La réponse est simple : à nous offrir de nouveaux territoires. Pour la vision hébraïque telle qu’elle se déploie dès la Genèse, le monde n’est pas un ordre fermé, un ensemble de choses rivées chacune à leur ADN. L’univers a été créé par un Dieu qui utilise le langage, une manière de nous dire qu’il n’est pas seulement une totalité ordonné, un cosmos à la grecque, il est aussi une conversation. Dans cette perspective, le pardon, la teshouvah font partie de ces géniales inventions qui consistent à revenir à un point antérieur de notre conversation avec Dieu et avec le monde. Pour quoi faire ? Pour nous donner accès, justement, à des territoires que la réalité ne nous donne pas, pour nous permettre une respiration face aux faits têtus et implacables. Cette altérité du réel, la vision hébraïque la connaît depuis toujours. C’est David qui, posant le glaive après avoir litté pour Israël, bâtit les mondes de la consolation avec sa lyre et ses Psaumes. Ce sont les pieux ‘Hassidim rhénans, ou andalous qui, pour échapper aux tenailles de la Reconquista, aux folies logiques de la « pureté de sang » et de l’expulsion, inventent un Dieu qui serait lui-même en exil pour mieux nous accompagner. Ce sont les fameux bâtisseurs du temps chers à Abraham Herschel qui, au Shtetl, fléchissant la cruauté tsariste en perçant le ciel de leur niggounim, transforment le quotidien boueux des plaines polonaises en jardin d’Eden. Nos ancêtres, ainsi, n’ont eu de cesse de construire ces espaces imaginaires, troqueurs de rêves, chiffonniers de l’utopie, ravaudeurs de paradis, pour opposer à l’arbitraire des hommes les promesses de l’espoir, l’invention d’un futur et, artifice suprême, le Messie. Ah le Messie, n’a-t-on point ici le futur multiplié par lui-même, le futur au carré, au point de devenir celui qui ne vient pas, ou, comme le dit Kafka, celui qui ne vient que le lendemain de son arrivée… La stratégie est limpide, ici : ne jamais venir, pour garder la capacité à être toujours en train de venir… Cette capacité à dresser des espaces supplémentaires au réel, il n’est pas jusqu’à cette réplique mythique du film « La vérité si je mens 3 », qui n’en témoigne. Face à un débiteur récalcitrant au paiement, le personnage de Patrick Abitbol, joué par Gilbert Melki, en vient à proposer, excédé, mais sur le ton de la bonne idée qui ouvre l’espace de la solution : « OK, voilà ce qu’on te propose. Donne-nous du liquide, et tu nous dis quand tu veux qu’on l’encaisse… ».

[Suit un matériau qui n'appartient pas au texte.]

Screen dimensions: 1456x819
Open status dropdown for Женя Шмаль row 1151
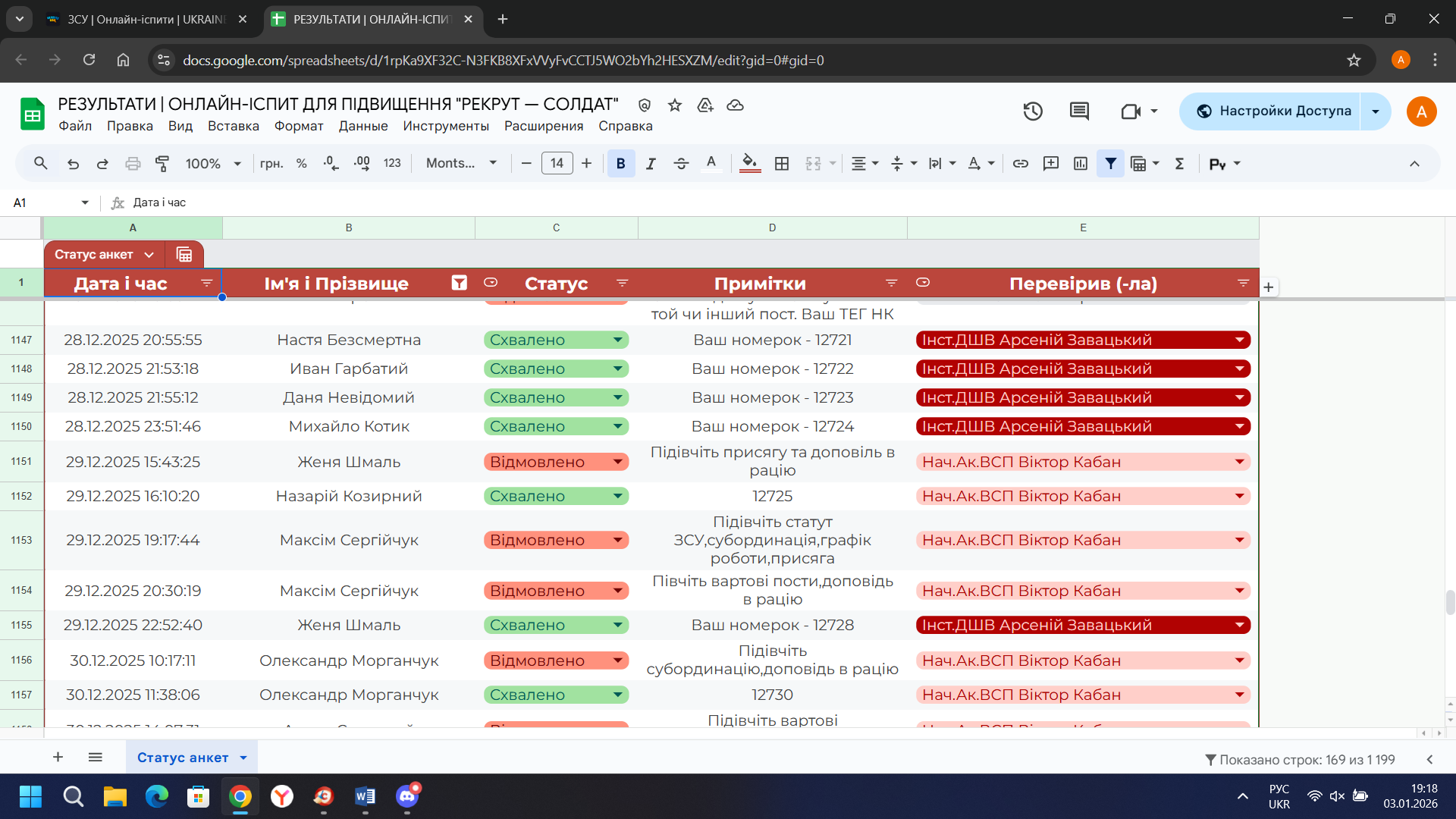[618, 462]
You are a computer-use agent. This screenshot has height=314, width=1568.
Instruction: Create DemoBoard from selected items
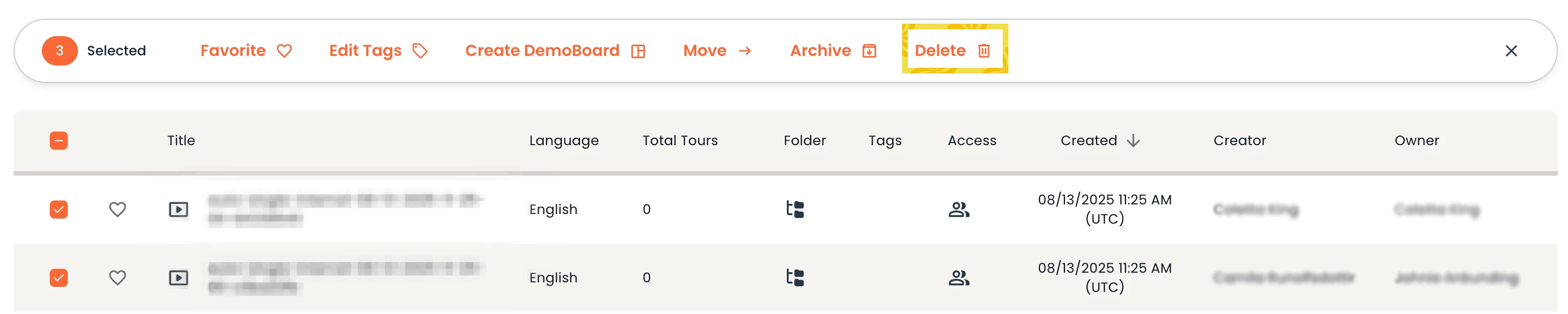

Kippur, en quelque sorte, est consacré à la célébration de ces espaces alternatifs, ces fictions garantes d’humanité. Dans ce monde élargi, augmenté à la dimension de la miséricorde (la ra’hmanout), les eaux du réel, présentes dès les premiers jours de la Création, en ce jour de Kippour, coulent dans les deux sens.

Elles coulent vers la mer, suivant, bien sûr, la pente du point le plus haut vers le point le plus bas, autrement dit elles suivent les lois de la gravité, de la logique, et il y a une vérité à cela : nous obliger, bien sûr, à examiner nos agissements avec exactitude, être au rendez-vous des faits, devoir « endurer » le monde comme aimait à le dire Hannah Arendt. Kippour, en ce sens, est le festival de l’anti-fake news ! Mais, d’un autre côté, si Dieu a créé le monde à l’aide du langage, c’est parce que les choses ne font pas que « tomber », elles ne font pas qu’« être ce qu’elles sont ». Les choses n’existent vraiment que si elles sont « appelés » -- comme dans la Genèse--, si elles sont racontées, et si elles sont transmises. C’est de cet appel, de cette conversation dont il s’agit à Kippour. Nous faisons couler les eaux dans les deux sens, dans le sens de la mer, mais aussi vers le haut, vers la source, vers l’origine et le désir premier. Le Talmud appelle les eaux d’en bas mayim bokhim, les « eaux qui pleurent » parce qu’elles veulent retourner vers leur source, elles se soulèvent pour couler à l’envers. C’est cela, la teshouvah. Elle dit que le monde est une vaste alliance avec l’invisible, avec la face cachée des choses, l’autre face de la pièce de monnaie. La teshouvah est possible parce qu’elle est réelle : parce que c’est sa modestie face contre terre, qui porte en fait toute la charge de l’existant et permet sa visibilité. La teshouvah est possible, et le pardon l’est aussi, parce que, comme le chantait Eluard, « Il y a un autre monde et il est dans celui-ci ».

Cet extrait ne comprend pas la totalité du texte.